CN-114765059-B - Global progenitor source estimation method and system based on principal component analysis
Abstract
The invention provides a global ancestral source estimation method and a global ancestral source estimation system based on principal component analysis, wherein the method comprises the steps of projecting principal components of a offspring sample to be detected and principal components of an ancestral sample into the same two-dimensional plane based on a principal component analysis method according to mononucleotide mutation data, and carrying out regional division on the projected two-dimensional plane to obtain a plurality of corresponding group regions; fitting the population area of each ancestor sample to obtain an ancestor population fitting area, and obtaining the area density of each ancestor population fitting area, wherein each ancestor population fitting area extends outwards according to the same proportion, when any ancestor population fitting area contains a offspring sample to be tested, the outwards extending is stopped, and the ancestor population proportion of the offspring sample to be tested currently contained is obtained according to the area after extending and the area density. According to the invention, through the main component analysis result, the corresponding Zu Xianzhan ratio in the offspring individual or population is directly calculated, so that the accuracy is higher.
Inventors
- ZHAO YIQIANG
- LIU QI
- DAI YUNPING
Assignees
- 中国农业大学
Dates
- Publication Date
- 20260508
- Application Date
- 20210113
Claims (8)
- 1. A global progenitor estimation method based on principal component analysis, comprising: Based on a principal component analysis method, projecting principal components of a offspring sample to be detected and principal components of an ancestor sample into the same two-dimensional plane according to mononucleotide mutation data, and carrying out region division on the projected two-dimensional plane to obtain a plurality of corresponding group regions; carrying out ellipse fitting on the population area of each ancestor sample by a least square method to obtain ancestor population fitting areas, and obtaining the area density of each ancestor population fitting area; Extending each ancestor group fitting area outwards according to the same proportion, stopping extending outwards when any ancestor group fitting area contains a to-be-measured offspring sample, and obtaining the ancestor group proportion of the currently contained to-be-measured offspring sample according to the area after extending and the area density, wherein the method comprises the following steps: According to the area Sl of the area after the current extension process and the area density N/S of the ancestor group fitting area, the current extension multiple ni of the ancestor group fitting area is obtained through an extension multiple formula, wherein the extension multiple formula is as follows: ; Wherein N represents the number of sample points contained in the ancestor population fitted region before non-extension, and S represents the area of the ancestor population fitted region before non-extension; According to the expansion times and an ancestor population proportion formula, calculating to obtain an ancestor population proportion p of the offspring sample to be measured, wherein the ancestor population proportion formula is as follows: ; where k represents k offspring samples to be tested.

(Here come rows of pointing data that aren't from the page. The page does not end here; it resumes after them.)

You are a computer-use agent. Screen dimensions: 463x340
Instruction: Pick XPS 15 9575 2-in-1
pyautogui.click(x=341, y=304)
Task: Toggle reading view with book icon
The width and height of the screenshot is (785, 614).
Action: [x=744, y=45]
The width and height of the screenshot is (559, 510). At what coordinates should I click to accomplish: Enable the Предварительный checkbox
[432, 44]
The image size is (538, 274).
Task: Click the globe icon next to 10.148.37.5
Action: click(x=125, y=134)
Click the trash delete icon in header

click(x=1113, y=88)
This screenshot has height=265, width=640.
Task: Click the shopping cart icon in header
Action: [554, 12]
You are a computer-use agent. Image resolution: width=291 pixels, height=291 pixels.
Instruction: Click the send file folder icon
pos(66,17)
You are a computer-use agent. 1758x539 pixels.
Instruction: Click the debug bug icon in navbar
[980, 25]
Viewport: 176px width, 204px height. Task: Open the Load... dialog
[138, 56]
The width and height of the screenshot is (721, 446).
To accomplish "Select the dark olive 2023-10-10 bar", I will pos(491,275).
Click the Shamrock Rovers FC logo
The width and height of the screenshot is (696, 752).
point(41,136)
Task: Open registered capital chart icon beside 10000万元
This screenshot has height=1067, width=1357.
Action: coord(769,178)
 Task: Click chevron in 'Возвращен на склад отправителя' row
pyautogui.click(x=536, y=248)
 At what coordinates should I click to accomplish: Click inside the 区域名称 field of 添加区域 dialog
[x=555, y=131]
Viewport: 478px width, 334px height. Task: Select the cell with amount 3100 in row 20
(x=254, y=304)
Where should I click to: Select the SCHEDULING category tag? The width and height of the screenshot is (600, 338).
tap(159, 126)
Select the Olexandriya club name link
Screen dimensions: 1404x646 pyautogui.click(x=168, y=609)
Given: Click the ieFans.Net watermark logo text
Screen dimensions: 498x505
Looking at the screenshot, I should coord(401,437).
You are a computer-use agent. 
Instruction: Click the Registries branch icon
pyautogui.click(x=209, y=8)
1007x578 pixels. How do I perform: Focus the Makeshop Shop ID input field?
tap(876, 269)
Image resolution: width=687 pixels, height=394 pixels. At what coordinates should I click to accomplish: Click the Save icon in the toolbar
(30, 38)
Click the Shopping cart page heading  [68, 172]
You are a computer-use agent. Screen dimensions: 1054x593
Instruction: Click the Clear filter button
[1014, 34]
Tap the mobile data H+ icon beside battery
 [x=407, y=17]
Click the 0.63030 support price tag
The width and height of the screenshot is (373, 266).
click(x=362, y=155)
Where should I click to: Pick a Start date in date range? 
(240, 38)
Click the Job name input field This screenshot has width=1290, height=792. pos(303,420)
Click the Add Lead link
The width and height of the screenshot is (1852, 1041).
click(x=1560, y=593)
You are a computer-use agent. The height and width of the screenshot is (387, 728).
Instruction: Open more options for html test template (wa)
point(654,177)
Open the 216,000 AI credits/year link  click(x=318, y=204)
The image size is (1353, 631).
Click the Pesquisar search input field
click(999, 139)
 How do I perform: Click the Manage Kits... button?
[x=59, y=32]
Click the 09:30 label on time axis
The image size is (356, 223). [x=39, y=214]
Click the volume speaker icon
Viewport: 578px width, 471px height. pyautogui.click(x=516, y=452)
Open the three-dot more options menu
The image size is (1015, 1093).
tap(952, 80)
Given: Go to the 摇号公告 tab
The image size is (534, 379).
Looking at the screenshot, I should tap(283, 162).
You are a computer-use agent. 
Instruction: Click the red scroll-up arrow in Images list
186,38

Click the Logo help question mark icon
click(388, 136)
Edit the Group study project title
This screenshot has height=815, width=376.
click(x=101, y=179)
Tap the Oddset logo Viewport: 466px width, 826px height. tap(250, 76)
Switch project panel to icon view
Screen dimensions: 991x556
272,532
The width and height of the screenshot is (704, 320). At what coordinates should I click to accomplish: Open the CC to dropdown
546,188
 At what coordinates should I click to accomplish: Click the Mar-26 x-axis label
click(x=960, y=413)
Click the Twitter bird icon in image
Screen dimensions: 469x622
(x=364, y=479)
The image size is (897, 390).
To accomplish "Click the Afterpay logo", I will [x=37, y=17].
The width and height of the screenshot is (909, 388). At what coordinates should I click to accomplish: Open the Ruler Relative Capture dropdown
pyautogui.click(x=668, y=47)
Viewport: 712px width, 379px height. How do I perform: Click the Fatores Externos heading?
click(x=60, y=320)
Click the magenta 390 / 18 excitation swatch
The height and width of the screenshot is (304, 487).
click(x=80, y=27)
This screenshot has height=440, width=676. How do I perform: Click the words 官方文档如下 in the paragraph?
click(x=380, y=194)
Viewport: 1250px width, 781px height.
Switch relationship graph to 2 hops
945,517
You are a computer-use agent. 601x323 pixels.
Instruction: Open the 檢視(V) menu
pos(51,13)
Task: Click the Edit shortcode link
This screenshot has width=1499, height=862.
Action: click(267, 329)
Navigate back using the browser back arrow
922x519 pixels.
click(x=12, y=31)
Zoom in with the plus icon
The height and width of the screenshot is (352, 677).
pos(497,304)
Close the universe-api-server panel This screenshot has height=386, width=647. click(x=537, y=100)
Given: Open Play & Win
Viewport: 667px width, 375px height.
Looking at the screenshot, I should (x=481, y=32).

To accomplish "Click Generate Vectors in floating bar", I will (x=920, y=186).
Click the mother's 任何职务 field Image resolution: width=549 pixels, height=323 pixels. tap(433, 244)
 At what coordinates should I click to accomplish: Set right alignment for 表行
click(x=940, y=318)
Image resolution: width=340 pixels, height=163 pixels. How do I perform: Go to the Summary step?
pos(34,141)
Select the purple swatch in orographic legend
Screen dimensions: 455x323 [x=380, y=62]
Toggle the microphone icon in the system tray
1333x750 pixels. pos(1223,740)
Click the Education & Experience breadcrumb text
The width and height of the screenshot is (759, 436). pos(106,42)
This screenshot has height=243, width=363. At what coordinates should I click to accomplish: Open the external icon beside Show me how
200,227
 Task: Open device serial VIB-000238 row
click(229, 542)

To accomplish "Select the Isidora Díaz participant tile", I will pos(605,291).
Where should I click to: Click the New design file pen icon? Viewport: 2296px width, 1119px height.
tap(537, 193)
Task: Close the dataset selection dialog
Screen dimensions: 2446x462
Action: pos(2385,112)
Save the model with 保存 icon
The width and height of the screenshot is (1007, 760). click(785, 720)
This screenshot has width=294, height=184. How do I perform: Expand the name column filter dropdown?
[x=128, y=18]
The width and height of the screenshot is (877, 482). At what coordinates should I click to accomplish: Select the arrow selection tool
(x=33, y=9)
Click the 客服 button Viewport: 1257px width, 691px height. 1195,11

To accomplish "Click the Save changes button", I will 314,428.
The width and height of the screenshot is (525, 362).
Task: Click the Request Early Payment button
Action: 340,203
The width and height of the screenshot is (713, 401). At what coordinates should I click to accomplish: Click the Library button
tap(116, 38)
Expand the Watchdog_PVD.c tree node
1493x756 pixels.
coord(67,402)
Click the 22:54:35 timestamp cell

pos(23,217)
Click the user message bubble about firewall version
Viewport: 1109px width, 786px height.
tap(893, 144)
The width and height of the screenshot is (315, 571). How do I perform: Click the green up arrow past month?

- 2. The principal component analysis-based global progenitor estimation method according to claim 1, wherein the principal component analysis-based method projects principal components of a offspring sample to be measured and principal components of an ancestor sample into the same two-dimensional plane according to single nucleotide mutation data, and performs region division on the projected two-dimensional plane to obtain a plurality of corresponding population regions, comprising: Obtaining a first feature vector according to the single nucleotide mutation data of the offspring sample to be detected, and obtaining a second feature vector according to the single nucleotide mutation data of the ancestral sample; according to the first characteristic vector and the second characteristic vector, the offspring sample to be measured and the ancestor sample are projected to the same two-dimensional plane; And marking each sample on the projected two-dimensional plane, and dividing the population area according to the marking result.
- 3. The global progenitor estimation method based on principal component analysis according to claim 1, wherein the performing elliptic fitting on the population region of each ancestor sample by the least square method to obtain an ancestor population fit region, and obtaining the region density of each ancestor population fit region, comprises: fitting a population area of each ancestor sample into an elliptical area by a least square elliptical fitting method, and extending the elliptical area to the outside until all ancestor samples in the current population area are covered, so as to obtain an ancestor population fitting area; Obtaining the number of ancestor sample points in each ancestor population fitting area, and calculating the elliptical area of the ancestor population fitting area according to an elliptical area formula; and obtaining the regional density of each ancestor population fitting region according to the number of the ancestor sample points and the elliptic area.
- 4. The method for estimating global progenitor based on principal component analysis according to claim 1, wherein the step of extending each of the ancestor population fit areas outward in the same proportion, and stopping the outward extension when any one of the ancestor population fit areas contains a offspring sample to be measured, comprises: And (3) extending each ancestor group fitting area outwards according to the same proportion by an asymptotic method, keeping the eccentricity of each ancestor group fitting area unchanged until the extended ancestor group fitting area contains a to-be-tested offspring sample, stopping the current extension process, and calculating to obtain the area of the extended ancestor group fitting area.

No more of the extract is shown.